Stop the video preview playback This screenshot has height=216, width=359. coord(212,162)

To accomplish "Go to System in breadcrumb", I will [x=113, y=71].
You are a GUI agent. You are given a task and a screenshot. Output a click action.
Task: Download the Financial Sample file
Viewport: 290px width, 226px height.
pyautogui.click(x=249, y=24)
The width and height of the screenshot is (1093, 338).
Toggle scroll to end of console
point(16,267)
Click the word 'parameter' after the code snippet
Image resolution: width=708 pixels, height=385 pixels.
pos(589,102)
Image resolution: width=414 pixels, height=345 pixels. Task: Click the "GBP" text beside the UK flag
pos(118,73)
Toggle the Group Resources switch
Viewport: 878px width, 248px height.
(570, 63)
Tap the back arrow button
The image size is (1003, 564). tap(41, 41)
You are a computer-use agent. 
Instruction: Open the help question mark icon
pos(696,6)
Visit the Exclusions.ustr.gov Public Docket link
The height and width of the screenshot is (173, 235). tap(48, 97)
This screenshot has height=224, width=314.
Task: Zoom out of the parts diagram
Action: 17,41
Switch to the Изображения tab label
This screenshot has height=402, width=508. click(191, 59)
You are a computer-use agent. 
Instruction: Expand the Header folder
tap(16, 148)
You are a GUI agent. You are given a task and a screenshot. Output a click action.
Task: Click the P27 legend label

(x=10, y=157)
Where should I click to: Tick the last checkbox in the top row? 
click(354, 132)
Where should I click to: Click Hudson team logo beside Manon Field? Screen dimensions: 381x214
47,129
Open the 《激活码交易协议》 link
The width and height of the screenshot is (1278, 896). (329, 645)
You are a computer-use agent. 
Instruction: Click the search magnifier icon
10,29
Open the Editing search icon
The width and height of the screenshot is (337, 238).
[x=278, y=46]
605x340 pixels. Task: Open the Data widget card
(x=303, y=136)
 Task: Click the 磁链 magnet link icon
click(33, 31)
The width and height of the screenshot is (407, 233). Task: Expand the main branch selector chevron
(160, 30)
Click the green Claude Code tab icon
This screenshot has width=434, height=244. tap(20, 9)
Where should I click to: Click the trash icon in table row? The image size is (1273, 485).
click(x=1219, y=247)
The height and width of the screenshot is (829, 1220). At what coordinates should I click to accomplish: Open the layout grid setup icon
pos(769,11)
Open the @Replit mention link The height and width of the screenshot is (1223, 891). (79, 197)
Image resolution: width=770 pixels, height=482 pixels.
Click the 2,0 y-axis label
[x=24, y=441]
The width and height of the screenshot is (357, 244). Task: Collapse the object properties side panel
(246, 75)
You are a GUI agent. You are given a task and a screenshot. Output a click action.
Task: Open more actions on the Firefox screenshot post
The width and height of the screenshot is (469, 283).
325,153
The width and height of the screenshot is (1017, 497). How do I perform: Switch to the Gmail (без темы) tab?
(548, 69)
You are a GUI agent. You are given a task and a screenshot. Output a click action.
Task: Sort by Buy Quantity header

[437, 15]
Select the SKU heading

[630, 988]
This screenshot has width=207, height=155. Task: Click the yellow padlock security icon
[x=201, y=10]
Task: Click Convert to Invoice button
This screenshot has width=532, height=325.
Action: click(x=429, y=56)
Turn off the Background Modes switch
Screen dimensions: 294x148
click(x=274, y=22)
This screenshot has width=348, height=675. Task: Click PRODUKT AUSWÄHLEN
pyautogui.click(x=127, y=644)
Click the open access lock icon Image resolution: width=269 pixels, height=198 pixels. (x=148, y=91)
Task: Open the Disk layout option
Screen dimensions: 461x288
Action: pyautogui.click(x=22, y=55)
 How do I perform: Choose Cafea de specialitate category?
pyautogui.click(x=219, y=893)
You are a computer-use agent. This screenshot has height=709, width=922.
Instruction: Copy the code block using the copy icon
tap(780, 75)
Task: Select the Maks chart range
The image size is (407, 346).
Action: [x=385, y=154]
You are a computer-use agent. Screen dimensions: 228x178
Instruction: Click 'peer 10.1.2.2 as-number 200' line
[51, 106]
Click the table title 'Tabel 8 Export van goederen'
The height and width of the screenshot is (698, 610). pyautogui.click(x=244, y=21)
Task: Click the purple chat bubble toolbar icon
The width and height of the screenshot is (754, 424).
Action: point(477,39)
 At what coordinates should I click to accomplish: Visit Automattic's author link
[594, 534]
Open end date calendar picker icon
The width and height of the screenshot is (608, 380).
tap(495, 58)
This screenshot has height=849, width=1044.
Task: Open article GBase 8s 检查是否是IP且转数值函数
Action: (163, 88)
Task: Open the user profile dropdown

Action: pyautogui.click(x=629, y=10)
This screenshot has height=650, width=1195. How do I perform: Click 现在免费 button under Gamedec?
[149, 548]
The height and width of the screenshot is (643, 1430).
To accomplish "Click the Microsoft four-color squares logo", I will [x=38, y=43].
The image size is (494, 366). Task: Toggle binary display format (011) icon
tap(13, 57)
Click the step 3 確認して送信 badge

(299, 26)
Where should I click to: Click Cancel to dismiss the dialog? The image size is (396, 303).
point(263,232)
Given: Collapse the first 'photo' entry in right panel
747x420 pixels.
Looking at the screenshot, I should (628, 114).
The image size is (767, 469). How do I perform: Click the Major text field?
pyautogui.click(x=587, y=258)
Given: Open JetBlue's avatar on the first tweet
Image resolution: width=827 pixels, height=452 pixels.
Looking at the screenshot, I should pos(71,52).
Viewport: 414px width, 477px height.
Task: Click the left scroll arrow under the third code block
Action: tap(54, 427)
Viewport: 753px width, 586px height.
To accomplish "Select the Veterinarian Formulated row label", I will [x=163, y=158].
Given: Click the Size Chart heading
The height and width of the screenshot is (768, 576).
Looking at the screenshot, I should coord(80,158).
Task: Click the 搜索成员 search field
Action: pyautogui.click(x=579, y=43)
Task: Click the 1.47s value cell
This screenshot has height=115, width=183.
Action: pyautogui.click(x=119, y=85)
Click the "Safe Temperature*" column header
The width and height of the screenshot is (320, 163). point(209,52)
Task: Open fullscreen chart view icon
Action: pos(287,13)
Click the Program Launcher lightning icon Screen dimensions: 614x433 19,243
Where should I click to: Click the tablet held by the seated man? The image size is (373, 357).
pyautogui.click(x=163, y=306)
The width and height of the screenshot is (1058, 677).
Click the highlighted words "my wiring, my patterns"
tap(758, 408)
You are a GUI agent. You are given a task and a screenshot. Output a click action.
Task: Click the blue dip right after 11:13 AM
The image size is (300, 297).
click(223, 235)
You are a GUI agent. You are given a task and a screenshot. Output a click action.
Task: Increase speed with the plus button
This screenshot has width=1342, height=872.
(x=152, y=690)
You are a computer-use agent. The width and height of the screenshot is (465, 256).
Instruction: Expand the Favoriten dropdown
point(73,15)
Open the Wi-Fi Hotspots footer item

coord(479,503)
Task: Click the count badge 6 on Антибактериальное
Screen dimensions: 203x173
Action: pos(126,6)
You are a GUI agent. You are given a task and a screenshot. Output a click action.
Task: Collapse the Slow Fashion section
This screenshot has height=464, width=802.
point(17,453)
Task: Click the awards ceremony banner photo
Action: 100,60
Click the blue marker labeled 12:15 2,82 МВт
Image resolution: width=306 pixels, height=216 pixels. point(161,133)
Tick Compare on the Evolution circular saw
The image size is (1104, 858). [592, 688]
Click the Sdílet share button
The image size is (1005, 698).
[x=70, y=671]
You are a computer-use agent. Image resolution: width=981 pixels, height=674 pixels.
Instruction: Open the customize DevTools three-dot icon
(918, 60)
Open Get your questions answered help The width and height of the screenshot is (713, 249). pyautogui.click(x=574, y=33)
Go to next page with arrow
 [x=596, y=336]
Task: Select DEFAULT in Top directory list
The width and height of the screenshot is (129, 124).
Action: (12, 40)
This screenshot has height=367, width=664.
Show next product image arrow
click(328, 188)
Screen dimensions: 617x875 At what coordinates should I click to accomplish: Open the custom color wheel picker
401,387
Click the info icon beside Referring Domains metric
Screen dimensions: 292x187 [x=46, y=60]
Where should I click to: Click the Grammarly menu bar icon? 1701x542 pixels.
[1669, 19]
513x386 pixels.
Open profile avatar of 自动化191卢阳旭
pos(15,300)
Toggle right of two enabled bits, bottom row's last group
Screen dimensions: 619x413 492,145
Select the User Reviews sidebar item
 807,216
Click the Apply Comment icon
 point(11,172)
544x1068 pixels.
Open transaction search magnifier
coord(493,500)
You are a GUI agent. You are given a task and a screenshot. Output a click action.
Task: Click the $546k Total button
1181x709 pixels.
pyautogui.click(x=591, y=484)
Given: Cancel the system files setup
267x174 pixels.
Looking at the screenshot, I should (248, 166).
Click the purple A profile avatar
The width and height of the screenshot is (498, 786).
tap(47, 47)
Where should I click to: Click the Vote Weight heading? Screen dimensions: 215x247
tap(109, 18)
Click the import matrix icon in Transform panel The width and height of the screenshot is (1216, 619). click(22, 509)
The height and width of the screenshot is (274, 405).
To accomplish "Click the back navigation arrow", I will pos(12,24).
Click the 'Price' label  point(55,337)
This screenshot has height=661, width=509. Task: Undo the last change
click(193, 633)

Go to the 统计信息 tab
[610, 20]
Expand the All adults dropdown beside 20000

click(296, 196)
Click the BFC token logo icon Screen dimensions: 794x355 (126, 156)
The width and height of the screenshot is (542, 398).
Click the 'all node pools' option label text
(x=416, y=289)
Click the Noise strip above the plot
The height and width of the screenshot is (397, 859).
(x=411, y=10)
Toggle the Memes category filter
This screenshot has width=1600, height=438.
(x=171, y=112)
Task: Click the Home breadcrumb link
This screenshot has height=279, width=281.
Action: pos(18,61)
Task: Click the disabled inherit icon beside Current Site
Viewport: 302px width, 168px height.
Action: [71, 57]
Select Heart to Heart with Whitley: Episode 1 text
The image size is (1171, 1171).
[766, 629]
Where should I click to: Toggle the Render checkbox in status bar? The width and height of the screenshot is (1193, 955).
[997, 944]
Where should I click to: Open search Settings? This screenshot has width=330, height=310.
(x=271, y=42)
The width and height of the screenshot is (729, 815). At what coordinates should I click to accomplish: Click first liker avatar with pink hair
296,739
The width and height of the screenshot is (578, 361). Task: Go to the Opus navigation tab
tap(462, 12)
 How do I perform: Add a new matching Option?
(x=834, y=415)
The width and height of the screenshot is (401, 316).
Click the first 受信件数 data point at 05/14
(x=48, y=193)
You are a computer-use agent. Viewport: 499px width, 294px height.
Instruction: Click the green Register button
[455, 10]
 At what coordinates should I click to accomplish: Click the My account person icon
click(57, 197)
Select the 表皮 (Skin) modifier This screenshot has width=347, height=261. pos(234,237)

===============

→ **Problem details**:
Above this task is a listing. Restate, word for word and with nothing added, the lines from the one with "Task: Sort by Buy Quantity header" through the one with "Task: Click Convert to Invoice button".

→ **Task output**:
Task: Sort by Buy Quantity header

[437, 15]
Select the SKU heading

[630, 988]
This screenshot has width=207, height=155. Task: Click the yellow padlock security icon
[x=201, y=10]
Task: Click Convert to Invoice button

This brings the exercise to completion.